The word went out: Sure, Vegas was insanely hot in the summer. But the hotel casinos were quite comfortable. Indeed, sweaters might be needed inside because the facilities were cooled into the 60s. And there were giant outdoor pools to cavort in during the day. As I read the record, visitors found the heat a tourist attraction, which they could briefly experience and then leave simply by going inside their casino hotel. Most of the economy–i.e. gambling, dining, entertainment, and God know what else–took place indoors, of course.
You doubt ridiculous heat can be a draw? Tell that to the hundreds of thousands of tourists who flock each summer to Death Valley, now the contiguous U.S.’s largest national park by area. It was at Furnace Creek, in the center of Death Valley, on July 10, 1913, that the thermometer reached 134 degrees, still the highest reading ever recorded on Earth. Today, tourists line up to take selfies of themselves in front of the digital thermometer at the park’s visitor center, hoping for the highest possible reading, as though they are waiting for the winning number in a lottery.
Meanwhile, the Las Vegas Strip has been jammed with visitors all this week. This no doubt is partly due to the NBA Summer League taking place at the highly air-conditioned 18,000-seat Thomas & Mack Center and the World Series of Poker, held in a number of air-conditioned hotel venues. But in my view, the heat is another tourist attraction, so folks can return home and declare, “I survived Las Vegas!” To me, the situation resembles the visitors who flocked here in the 1950s and 1960s to watch–some from the comfort of their air-conditioned hotel rooms–above-ground nuclear tests at the Nevada Test Site 65 miles away to the northwest.

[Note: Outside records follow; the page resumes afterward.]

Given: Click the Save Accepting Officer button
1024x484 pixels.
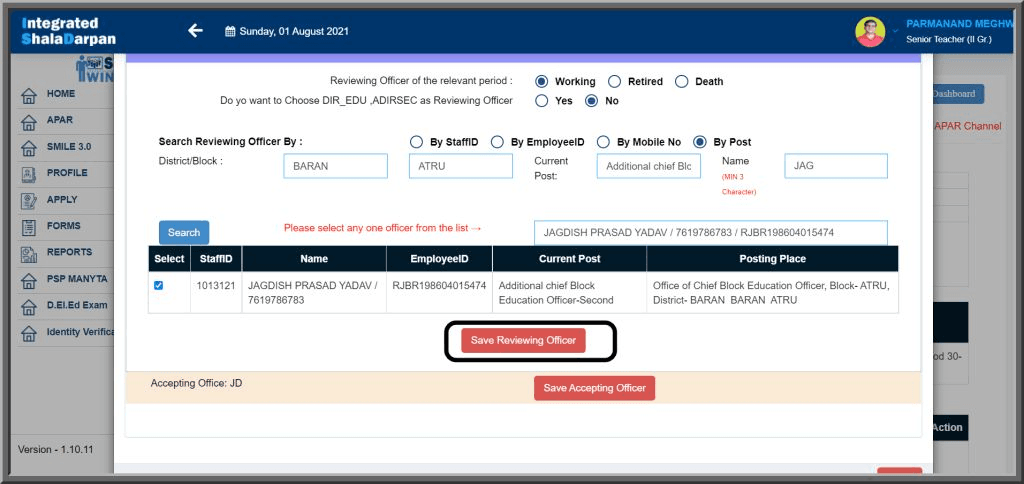Looking at the screenshot, I should [x=594, y=388].
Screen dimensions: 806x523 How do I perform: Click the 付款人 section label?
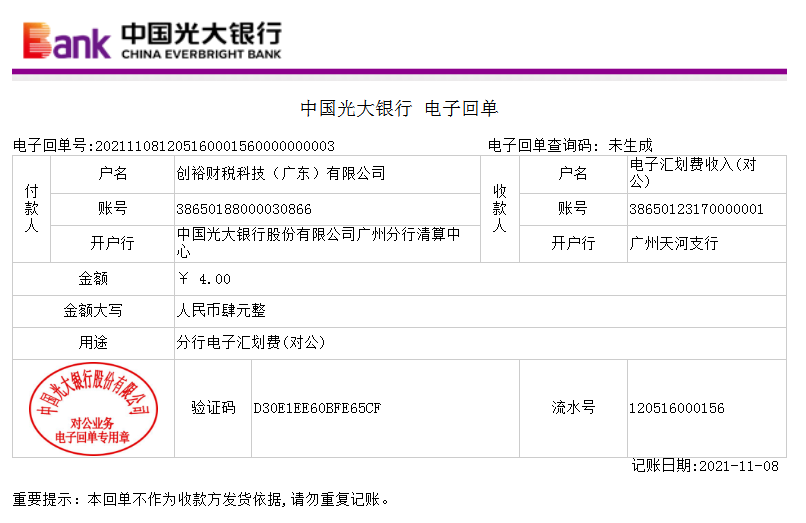tap(32, 209)
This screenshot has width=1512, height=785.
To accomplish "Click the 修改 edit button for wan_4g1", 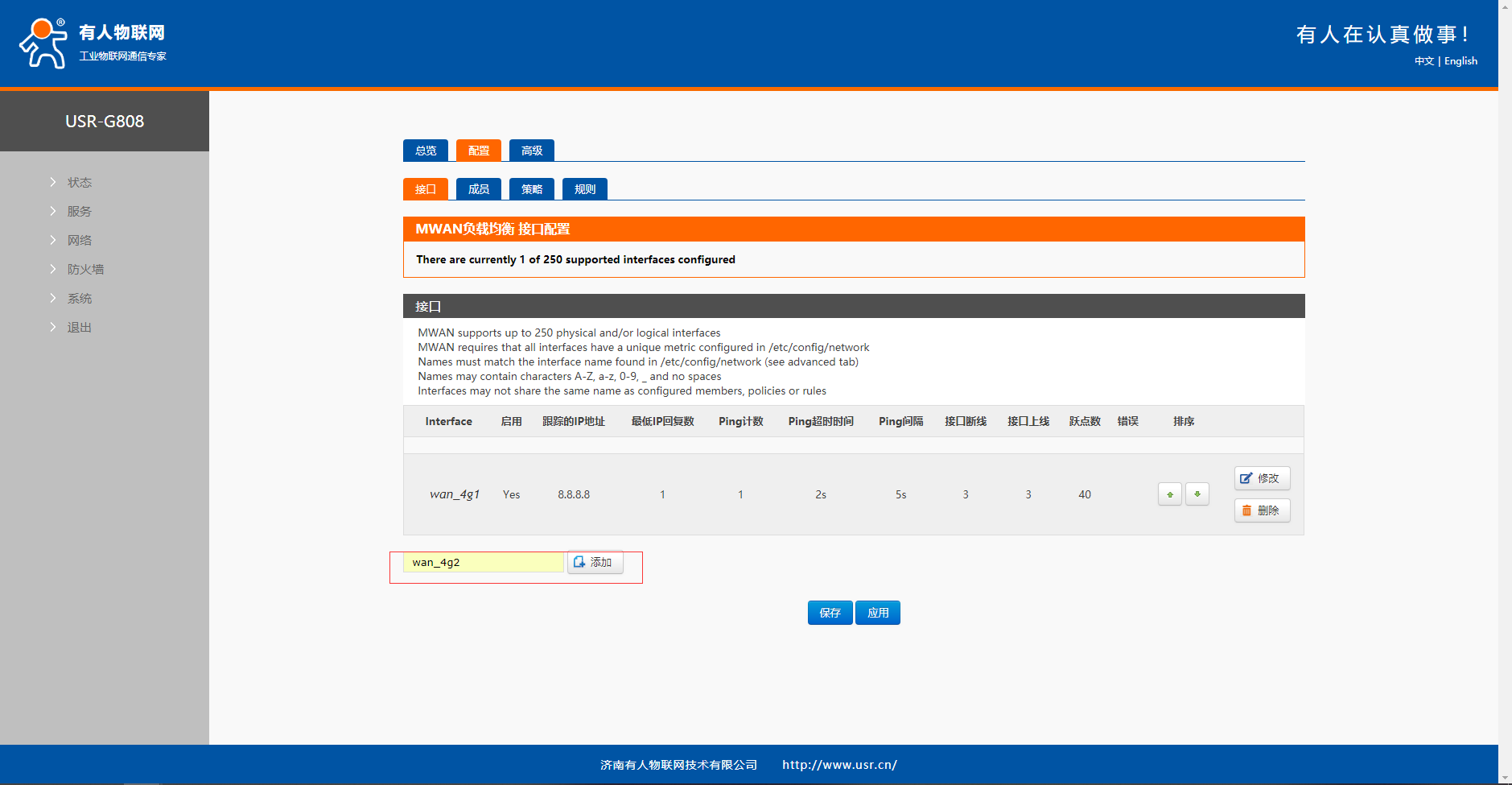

About 100 miles south of both Death Valley and Las Vegas on Interstate 15 in the tiny tourist trap of Baker, Calif., stands what is called the world’s tallest thermometer. Built as a promotion in 1992, it rises 134 feet, a height set to honor that 134 degree Death Valley reading more than a century ago. The gauge can be seen for miles. Tourists stop to gape, eat (I highly recommend the Mad Greek restaurant), buy gas, and maybe stay in a motel before moving on.